Maybe it’s just because I made one myself and tend to notice these things more now, but it seems there are an over abundance of web 2.0 tracking sites popping up. However, there is still not a clear winner when it comes to providing a way of finding the best of the new online services. This weekend Pete Cashmore launched his Weblist blog which adds detailed reviews and user ratings to the mix. Another one that’s gaining steam is this list on listible which actually started back in January. The diggwatch blog has added a list, based on the Web 2.0 logo mashup. All of these go along with the previous set:

Web 2.0 Blogs (news/reviews/analysis):

Web 2.0 Listings

Best of lists:

These all serve their purpose in one way or another . Mostly, they are best suited for promotion and demonstrating the explosion of internet services along with keeping early adopters in the loop of new stuff.
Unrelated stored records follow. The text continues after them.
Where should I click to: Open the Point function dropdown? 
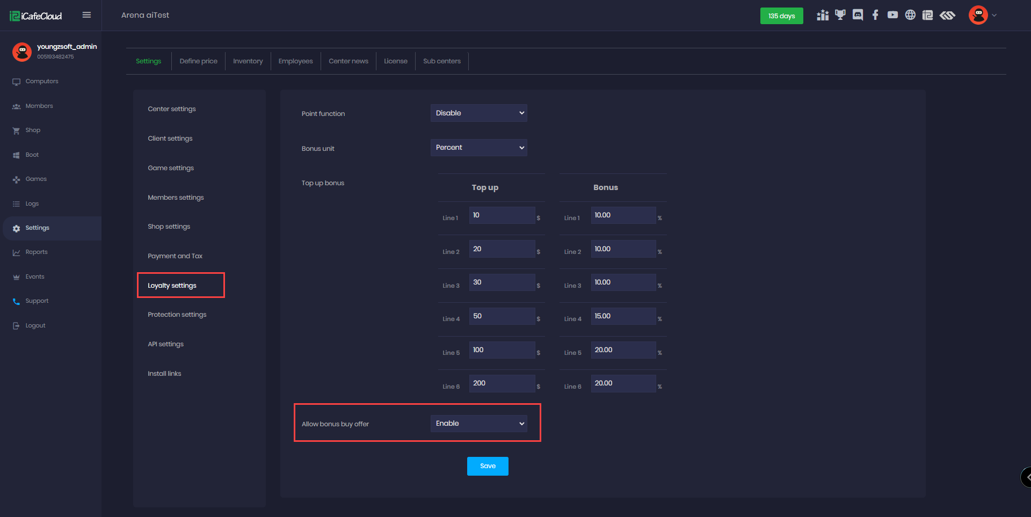pyautogui.click(x=478, y=113)
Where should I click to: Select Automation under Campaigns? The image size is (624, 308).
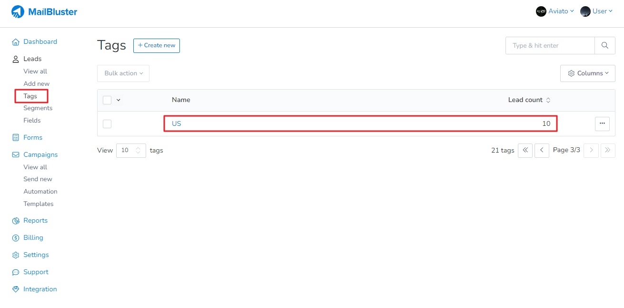[x=40, y=192]
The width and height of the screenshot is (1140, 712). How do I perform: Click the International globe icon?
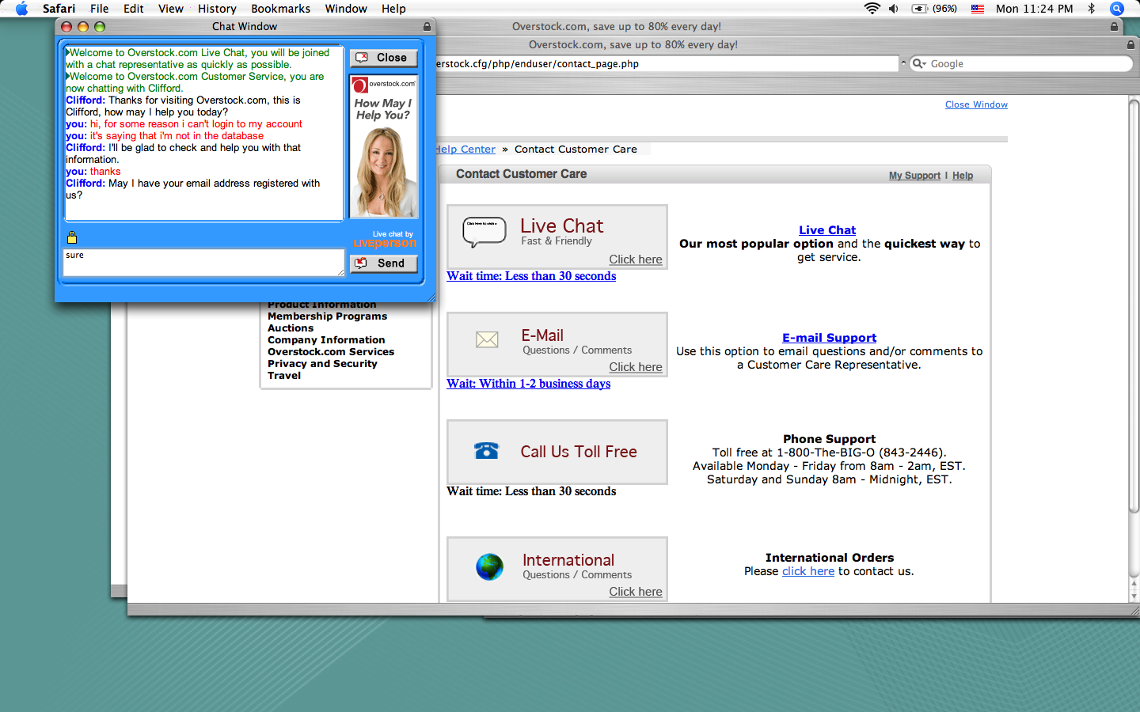pyautogui.click(x=489, y=566)
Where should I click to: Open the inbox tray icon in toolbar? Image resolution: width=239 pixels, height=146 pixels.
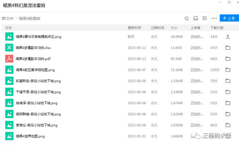click(x=196, y=18)
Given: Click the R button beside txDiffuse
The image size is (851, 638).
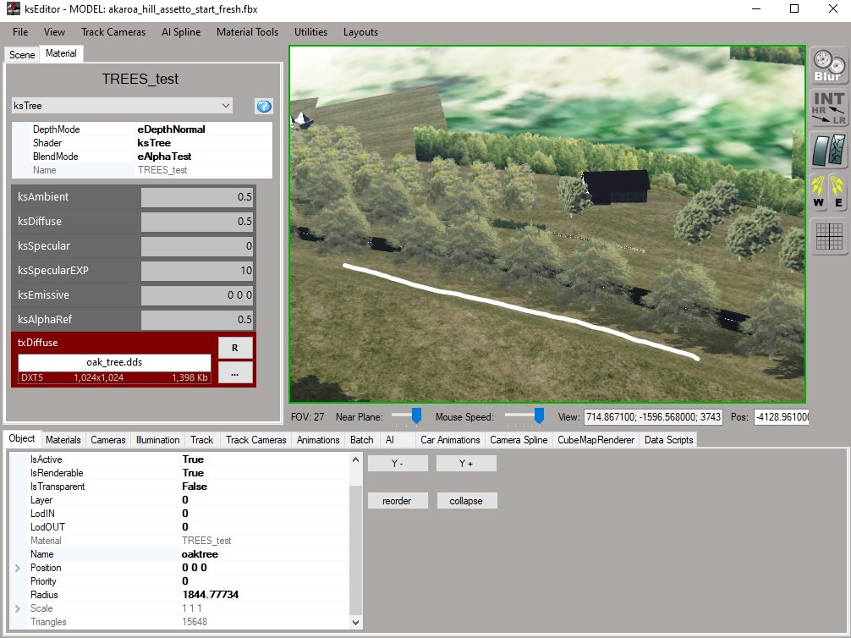Looking at the screenshot, I should click(x=235, y=348).
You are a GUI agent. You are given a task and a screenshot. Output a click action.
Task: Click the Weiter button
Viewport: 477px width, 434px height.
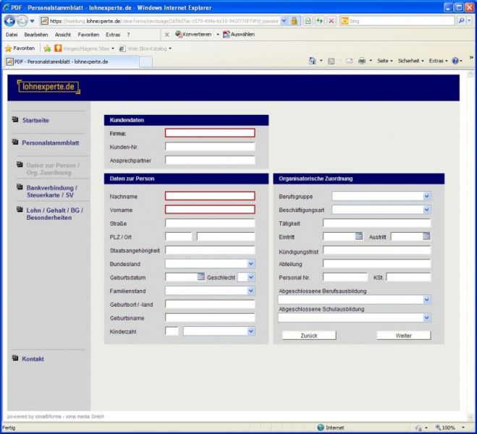[x=403, y=336]
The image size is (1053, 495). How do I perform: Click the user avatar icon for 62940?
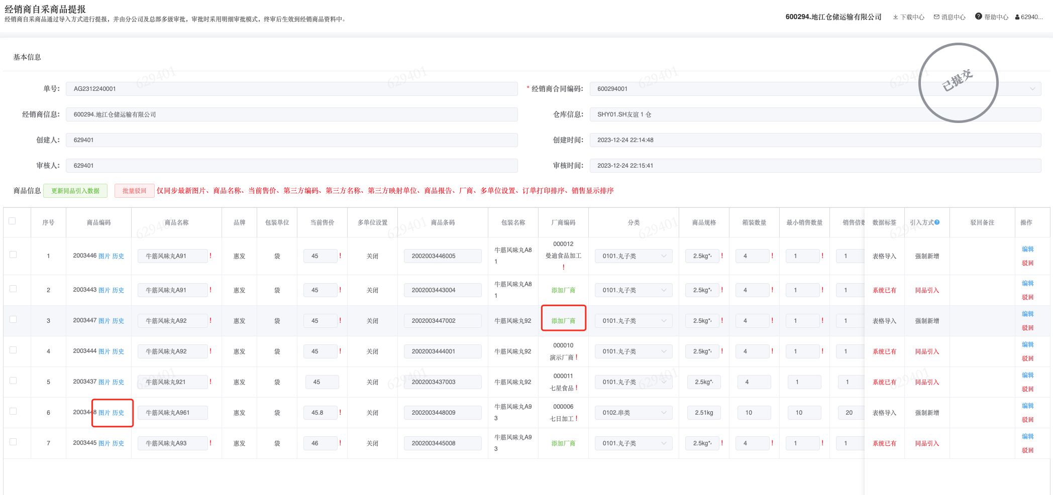pos(1017,17)
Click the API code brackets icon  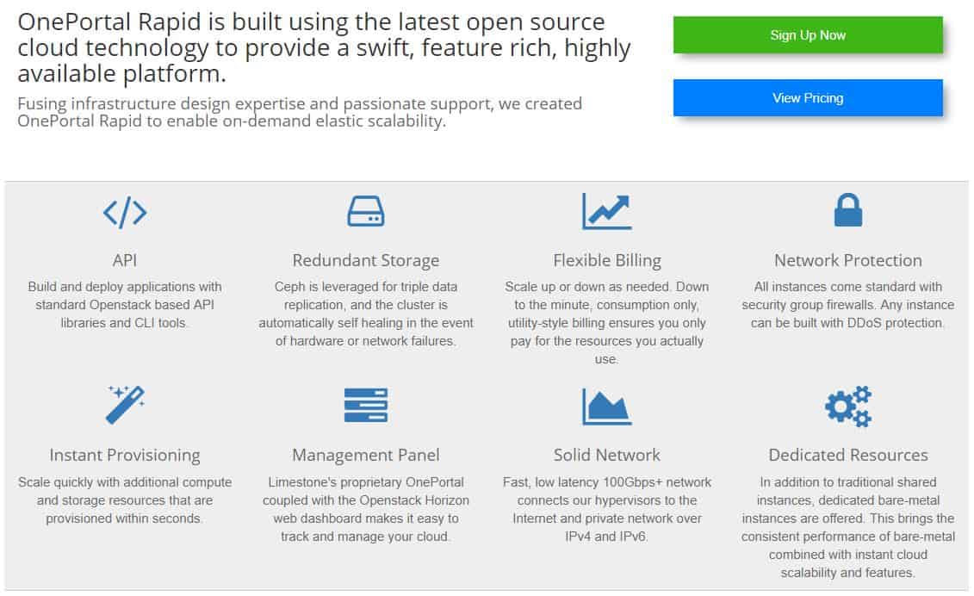[x=125, y=213]
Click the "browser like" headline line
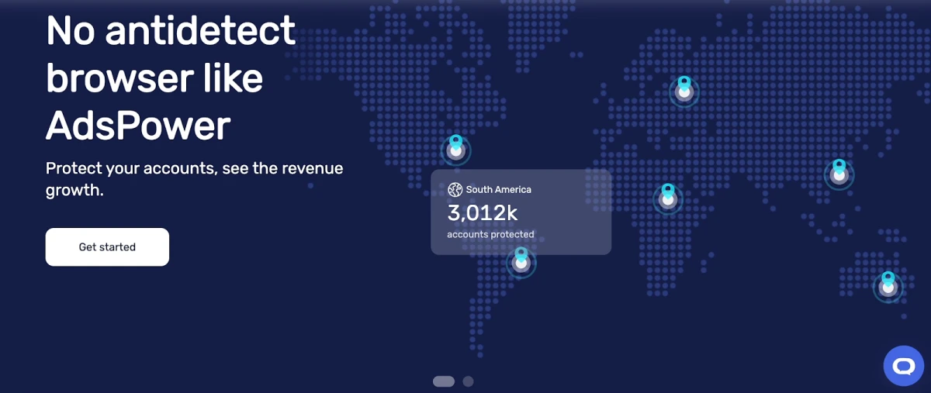This screenshot has height=393, width=931. [x=154, y=78]
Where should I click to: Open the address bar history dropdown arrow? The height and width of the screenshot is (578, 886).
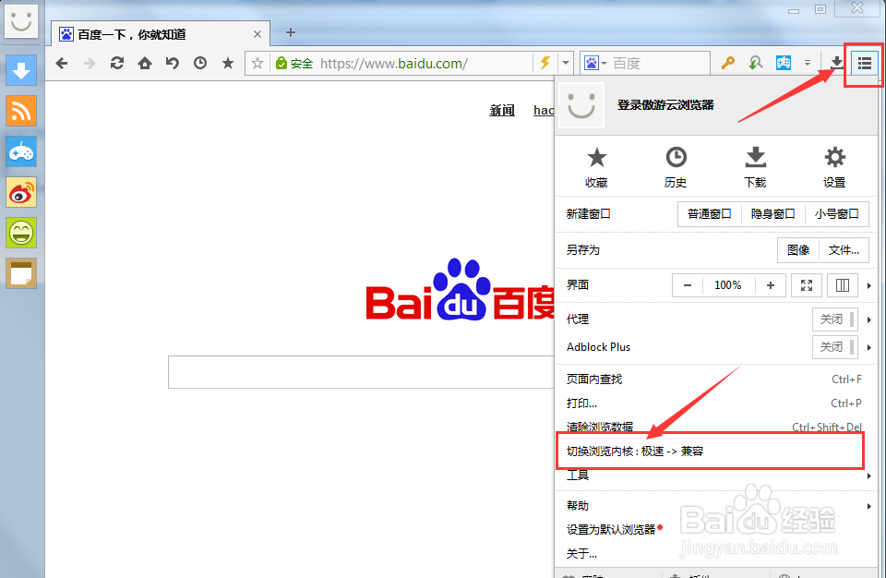pyautogui.click(x=567, y=63)
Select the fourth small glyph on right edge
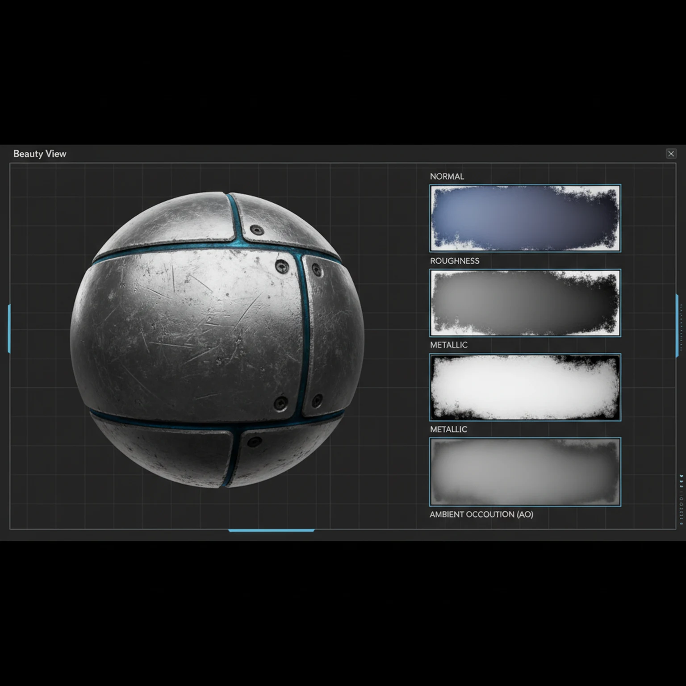Viewport: 686px width, 686px height. (x=681, y=492)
But, say I want to find the best calendar app with reviews, ratings, a screenshot, in a easy to navigate list. Where do I go to get that info? Seth Godin tells us categories matter, yet only eHub and Hinchcliffe’s lists (which aren’t perpetually updated) have some sort of categorization.

The blog format of TechCrunch, WebList, Web 2.0 Explorer, and Solution Watch is great for an initial review, but breaks down quickly when it comes to trying to scan hundreds of applications. TechCrunch does try to solve this with the occaisonal rollup of a segment. eHub is more concise and has categories, but lacks reviews and ratings. The innovation map lacks descriptions, categories and ratings. The listible list is also concise and has a rating feature, but lacks reviews, categories and editorial control, so at some point it will probably become worthless.

One of the commenters on Pete’s Weblist introduction mentioned a versiontracker.com type site. That’s exactly right. What we need is something like Programmable Web’s api and mashup databases. These have a nice concise listing, with descriptions, creator, tags/categories, popularity, ratings. Take this and add a TechCrunch/SW/Weblist style review, screenshot, and comments to the detail page. Expose an RSS feed and a simple API to enable mashups like the innovation map. Then you’d have something great. That would really help people discover Web 2.0 apps of interest.

Since Weblist has ratings, it’s probably closest. Add a rollup page like Programmable Web’s, track click-thrus for popularity, and add tags and you would pretty much be there. Hopefully somebody will build this. If you’re looking to promote something or yourself, this would be a great way to do it. If not, I’ll add this to my todo list, but I really do need to focus on my other projects, so don’t tempt me.